Лена на секунду замерла. Её рука потянулась к сумочке, она достала связку ключей. Металлический звон, когда ключи упали на тумбочку, показался Олегу победным гонгом.
— Ты совершаешь большую ошибку, Лена, — процедил он, скрестив руки на груди. — Обратно я тебя не пущу. Будешь на коленях ползти — не пущу.
— Я запомню, — кивнула она.
Она открыла входную дверь. В подъезде было темно и пахло сыростью. Прежде чем переступить порог, она обернулась.
— Олег, — сказала она. — Ты точно уверен, что хочешь остаться здесь один?
— Да я мечтаю об этом! — заорал он. — Вон отсюда!
Дверь захлопнулась.
Олег остался один. Тишина, которая наступила после хлопка двери, была не такой сладкой, как он ожидал. Она была... ватной. Он подошел к двери, щелкнул замком на два оборота.
«Поучишься жизни, стерва», — пробормотал он.
Его триумф требовал выхода. Сидеть в квартире одному было скучно. Ему нужно было наказать её еще сильнее. Он представил, как она сейчас стоит на улице, под дождем, вызывает такси или тащится на автобус. Ему хотелось добавить финальный штрих. Демонстрацию полного безразличия.
«Пойду в бар», — решил Олег. — «Выпью с пацанами, отпраздную свободу. А она пусть думает, что я тут с ума схожу. Приду поздно, пьяный и довольный».
План был идеален. Он быстро переоделся, надушился своим любимым парфюмом, взял бумажник и свои ключи. Выходя из квартиры, он чувствовал себя королем мира. Он захлопнул тяжелую металлическую дверь, проверил, что она закрылась, и, насвистывая, сбежал по лестнице.
На улице лил ледяной дождь, но Олега грела собственная крутость. Он вызвал такси до любимого спорт бара. Всю дорогу он представлял, как будет рассказывать друзьям: «Баба совсем оборзела, пришлось выставить. Пусть проветрится». Друзья, конечно, поддержат. Они же мужики.

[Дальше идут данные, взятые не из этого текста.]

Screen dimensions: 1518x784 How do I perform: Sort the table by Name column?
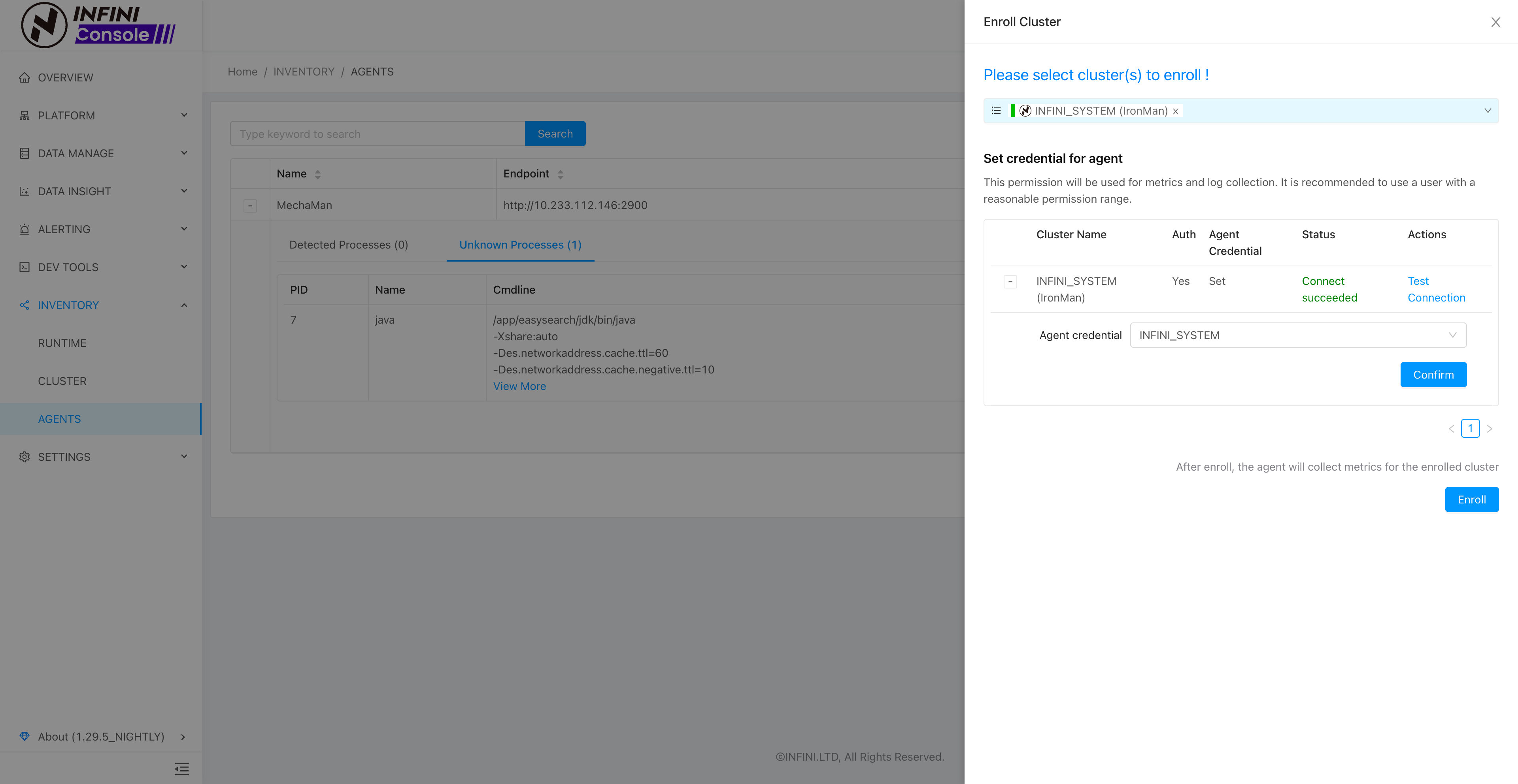[317, 174]
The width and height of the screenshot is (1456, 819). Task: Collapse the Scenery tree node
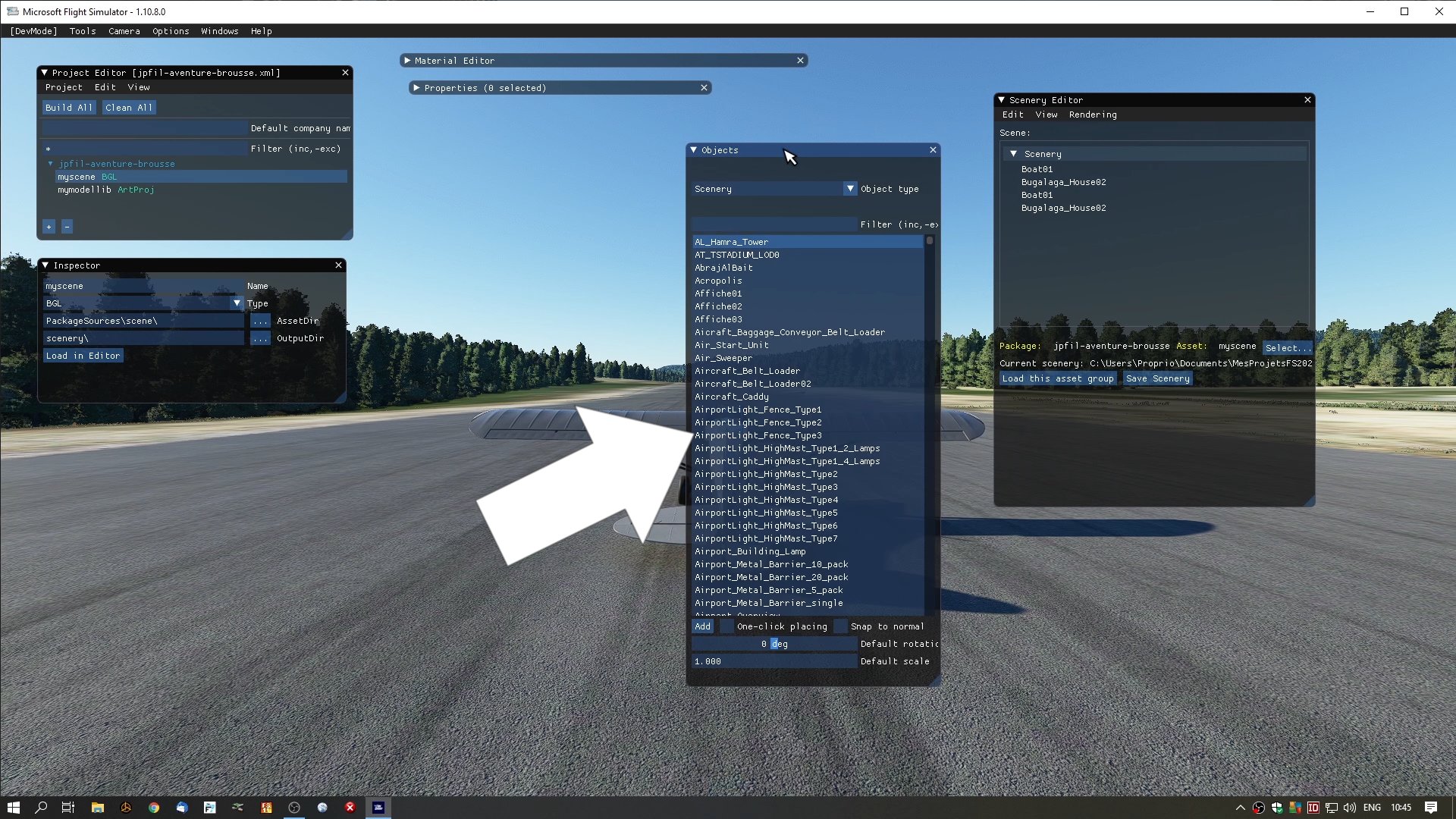1013,154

Вечер прошел великолепно. Олег выпил больше, чем планировал, громко смеялся и чувствовал себя победителем. О Лене он почти не вспоминал, только иногда злорадно проверял телефон — не звонила ли? Нет, не звонила. Гордая. «Ну ничего, — думал он, опрокидывая очередную стопку. — Завтра приползет».
Было около двух часов ночи, когда такси высадило его у подъезда. Дождь усилился, превратившись в настоящий ливень. Олег, покачиваясь и прикрывая голову пиджаком, добежал до козырька.
— Ну, здравствуй, холостяцкая берлога, — пьяно пробормотал он, вставляя ключ в замочную скважину.
Ключ вошел легко. Олег повернул его.
Ничего не произошло.
Он нахмурился, надавил сильнее и снова повернул. Замок не поддавался. Ключ вращался, но язычок не двигался, словно внутри что-то мешало.
— Черт, — выругался Олег. — Заело, что ли?
Он вытащил ключ, протер его полой пиджака и попробовал снова. Результат тот же. Ключ проворачивался вхолостую.
Внезапно хмель начал выветриваться. Холодный липкий страх пополз по спине. Он посмотрел на замочную скважину, подсвечивая экраном телефона. Личинка замка выглядела новехонькой. Слишком блестящей.
И тут до него дошло. Ключ входил, но не открывал, потому что замок был другим.
— Да быть того не может, — прошептал Олег. — Она же ушла... Она ушла три часа назад.
Он начал яростно звонить в дверь. Звонок пронзительно затрещал в тишине подъезда. Никто не открывал. Он ударил кулаком по металлу.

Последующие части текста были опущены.